When it comes time to do damage assessment, this can largely be streamlined due to new technologies as well. As mentioned above, retrospective searching allows you to search your environment for known bad malware samples and behaviors consistent with the incident being investigated. That will provide clues to the timeline and extent of compromise. Compare this to the olden days (like a year ago, ha!) when you had to wait for the device to start doing something suspicious, and hope the right folks were looking at the console when bad behavior began.
In a cloud-native environment (where the application was built specifically to run in the cloud), there really isn’t any mitigation or cleanup required, at least on the application stack. The instances taken out of the application for investigation are replaced with known-good instances that have not been compromised. The application remains up and unaffected by the attack. Attacks on endpoints still require either cleanup or reimaging, although endpoint isolation technologies make it quicker and easier to get devices back up and running.
In terms of watching for the same attack moving forward, you can feed the indicators you found during the investigation back into your security analytics engine and watch for them as things happen, rather than after the attack. Your detection capabilities should improve with each investigation, thanks to this positive feedback loop.

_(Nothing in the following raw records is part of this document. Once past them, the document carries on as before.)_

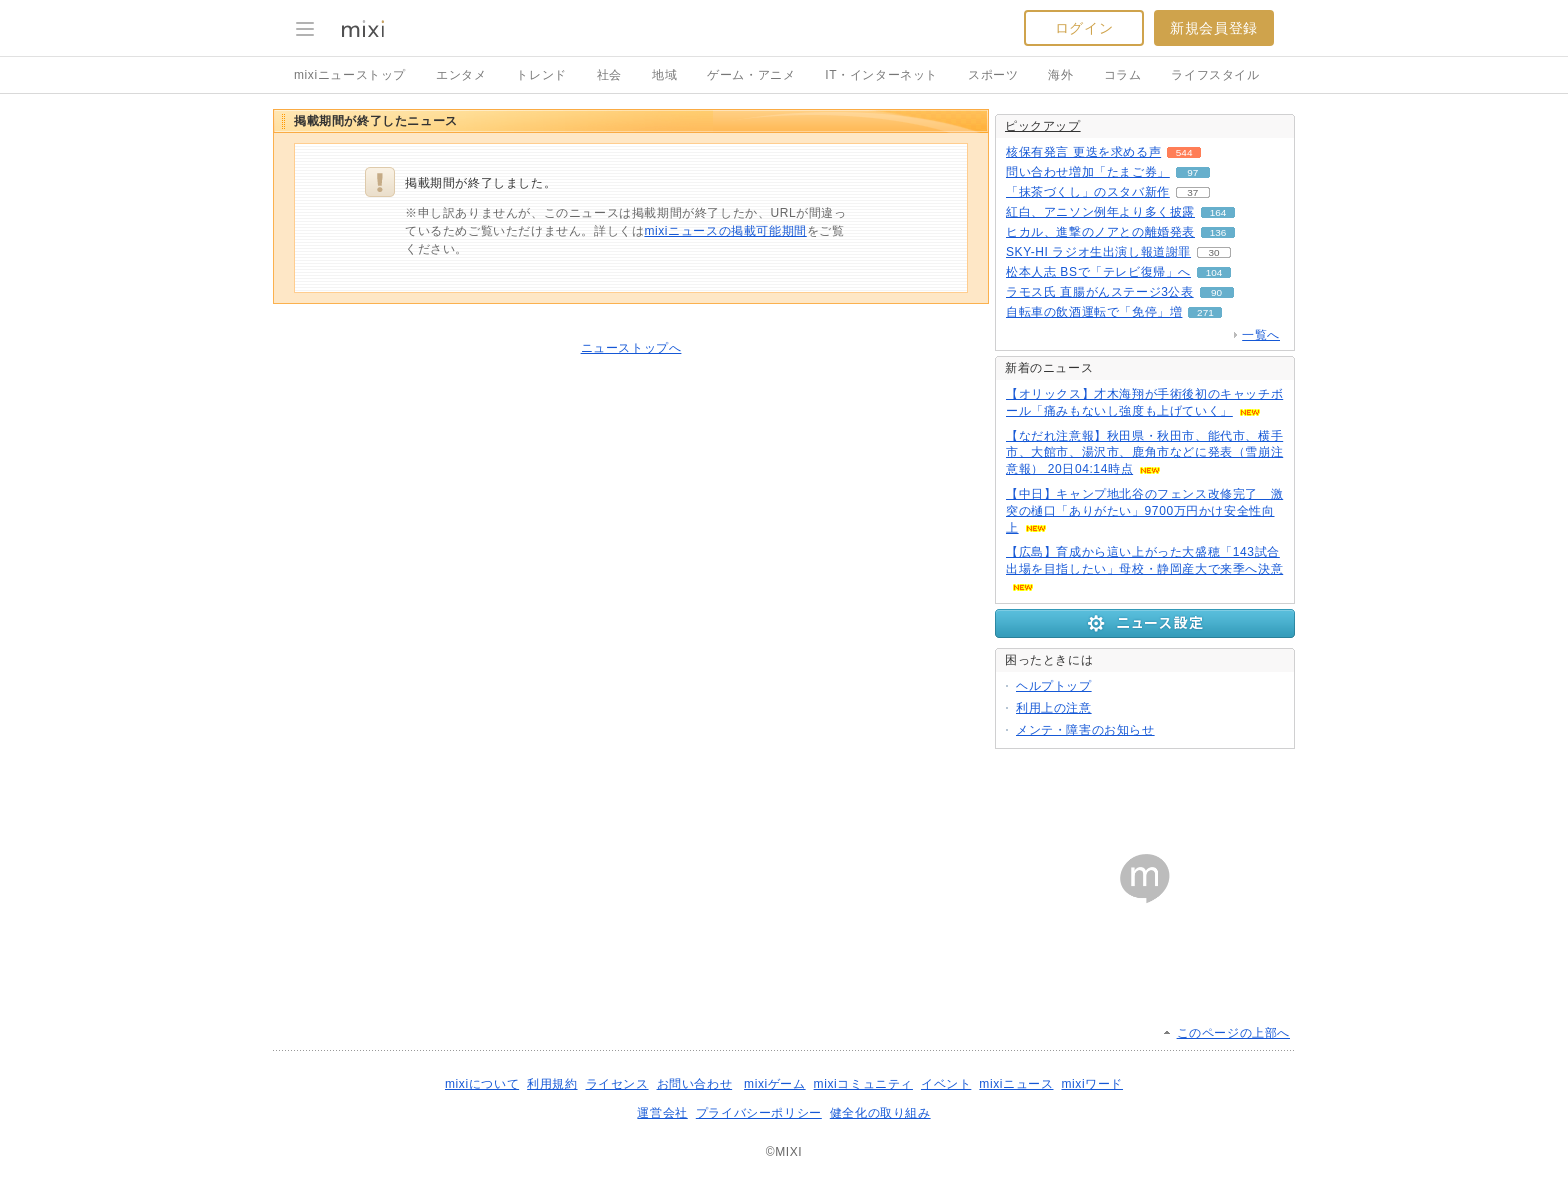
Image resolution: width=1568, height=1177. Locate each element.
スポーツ (993, 75)
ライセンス (617, 1084)
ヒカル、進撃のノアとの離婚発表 (1100, 232)
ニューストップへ (631, 348)
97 (1192, 172)
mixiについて (482, 1084)
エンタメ (461, 75)
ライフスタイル (1215, 75)
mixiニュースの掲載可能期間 (725, 231)
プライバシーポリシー (759, 1113)
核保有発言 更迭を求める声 (1083, 152)
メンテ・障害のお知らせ (1085, 730)
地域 (664, 75)
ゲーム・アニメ (751, 75)
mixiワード (1092, 1084)
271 (1205, 312)
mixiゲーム (775, 1084)
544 (1184, 152)
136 (1218, 232)
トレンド (541, 75)
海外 (1060, 75)
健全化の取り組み (880, 1113)
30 (1214, 252)
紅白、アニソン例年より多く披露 (1100, 212)
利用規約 (552, 1084)
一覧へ (1261, 335)
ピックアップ (1043, 126)
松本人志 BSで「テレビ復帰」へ (1098, 272)
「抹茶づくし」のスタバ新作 (1088, 192)
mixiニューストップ (350, 75)
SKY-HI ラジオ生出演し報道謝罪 (1098, 252)
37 (1192, 192)
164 (1218, 212)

It also makes sense to invest in an incident response management system/platform that will structure activities in a way that standardizes your response process. These response workflows make sure the right stuff happens during every response, because the system requires it. Remember, you are dealing with folks who aren’t as experienced, so having a set of tasks for them to undertake, especially when dealing with an active adversary, can ensure a full and thorough investigation happens. This kind of structure and process automation can magnify the impact of limited staff with limited skills.
It may seem harsh, but successful I/R in the Cloud Age requires you to think differently. You need to take inexperienced responders, and make them more effective and efficient. Using a scale of 1-10, you should look for people ranked 4-6. Then with training, structured I/R process, and generous automation, you may be able to have then function at a level of 7-8, which is a huge difference in effectiveness.